EXERCISE INSTRUCTIONS:
Revise the items below so that each "How do I perform" becomes "How can I do", leaving everything else untouched.

(Items from a pointing dataset)
____________
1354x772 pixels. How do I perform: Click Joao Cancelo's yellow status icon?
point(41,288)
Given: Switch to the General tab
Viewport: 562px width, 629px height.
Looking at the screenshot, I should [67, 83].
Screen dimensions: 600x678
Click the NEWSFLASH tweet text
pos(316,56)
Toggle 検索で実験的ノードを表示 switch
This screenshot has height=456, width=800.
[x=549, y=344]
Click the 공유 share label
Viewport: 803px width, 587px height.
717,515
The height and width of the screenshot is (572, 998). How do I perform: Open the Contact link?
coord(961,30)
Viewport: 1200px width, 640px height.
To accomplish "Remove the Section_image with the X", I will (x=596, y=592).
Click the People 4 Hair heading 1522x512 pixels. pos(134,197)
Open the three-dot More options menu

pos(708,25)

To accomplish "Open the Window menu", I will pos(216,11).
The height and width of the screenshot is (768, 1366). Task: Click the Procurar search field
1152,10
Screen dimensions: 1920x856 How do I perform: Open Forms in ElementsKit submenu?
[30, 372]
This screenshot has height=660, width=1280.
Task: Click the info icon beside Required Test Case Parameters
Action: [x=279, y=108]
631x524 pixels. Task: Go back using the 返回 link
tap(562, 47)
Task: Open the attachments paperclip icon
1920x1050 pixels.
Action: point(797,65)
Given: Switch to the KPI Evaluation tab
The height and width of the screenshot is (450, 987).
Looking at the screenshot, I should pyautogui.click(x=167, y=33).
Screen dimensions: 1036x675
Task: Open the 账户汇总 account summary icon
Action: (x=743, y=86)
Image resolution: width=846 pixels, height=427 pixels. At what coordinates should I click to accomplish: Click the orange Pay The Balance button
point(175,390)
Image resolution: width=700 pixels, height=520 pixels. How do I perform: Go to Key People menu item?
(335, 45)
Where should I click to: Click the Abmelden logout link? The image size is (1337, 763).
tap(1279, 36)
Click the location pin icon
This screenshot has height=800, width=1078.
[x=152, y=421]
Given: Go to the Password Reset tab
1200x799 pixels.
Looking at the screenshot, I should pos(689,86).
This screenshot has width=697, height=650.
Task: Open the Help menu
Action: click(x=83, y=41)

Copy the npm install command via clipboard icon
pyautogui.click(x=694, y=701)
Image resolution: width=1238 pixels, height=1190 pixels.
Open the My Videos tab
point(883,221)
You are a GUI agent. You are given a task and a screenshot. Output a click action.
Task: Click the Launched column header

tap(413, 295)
____________
SOLVED EXERCISE:
1354x772 pixels. How can I do: Click Joao Cancelo's yellow status icon?
point(41,288)
Given: Switch to the General tab
Viewport: 562px width, 629px height.
Looking at the screenshot, I should [67, 83].
Screen dimensions: 600x678
Click the NEWSFLASH tweet text
pos(316,56)
Toggle 検索で実験的ノードを表示 switch
This screenshot has height=456, width=800.
[x=549, y=344]
Click the 공유 share label
Viewport: 803px width, 587px height.
717,515
The height and width of the screenshot is (572, 998). How can I do: Open the Contact link?
coord(961,30)
Viewport: 1200px width, 640px height.
To accomplish "Remove the Section_image with the X", I will (x=596, y=592).
Click the People 4 Hair heading 1522x512 pixels. pos(134,197)
Open the three-dot More options menu

pos(708,25)

To accomplish "Open the Window menu", I will pos(216,11).
The height and width of the screenshot is (768, 1366). Task: Click the Procurar search field
1152,10
Screen dimensions: 1920x856 How can I do: Open Forms in ElementsKit submenu?
[30, 372]
This screenshot has height=660, width=1280.
Task: Click the info icon beside Required Test Case Parameters
Action: [x=279, y=108]
631x524 pixels. Task: Go back using the 返回 link
tap(562, 47)
Task: Open the attachments paperclip icon
1920x1050 pixels.
Action: point(797,65)
Given: Switch to the KPI Evaluation tab
The height and width of the screenshot is (450, 987).
Looking at the screenshot, I should pyautogui.click(x=167, y=33).
Screen dimensions: 1036x675
Task: Open the 账户汇总 account summary icon
Action: (x=743, y=86)
Image resolution: width=846 pixels, height=427 pixels. At what coordinates should I click to accomplish: Click the orange Pay The Balance button
point(175,390)
Image resolution: width=700 pixels, height=520 pixels. How can I do: Go to Key People menu item?
(335, 45)
Where should I click to: Click the Abmelden logout link? The image size is (1337, 763).
tap(1279, 36)
Click the location pin icon
This screenshot has height=800, width=1078.
[x=152, y=421]
Given: Go to the Password Reset tab
1200x799 pixels.
Looking at the screenshot, I should pos(689,86).
This screenshot has width=697, height=650.
Task: Open the Help menu
Action: click(x=83, y=41)

Copy the npm install command via clipboard icon
pyautogui.click(x=694, y=701)
Image resolution: width=1238 pixels, height=1190 pixels.
Open the My Videos tab
point(883,221)
You are a GUI agent. You are given a task and a screenshot. Output a click action.
Task: Click the Launched column header

tap(413, 295)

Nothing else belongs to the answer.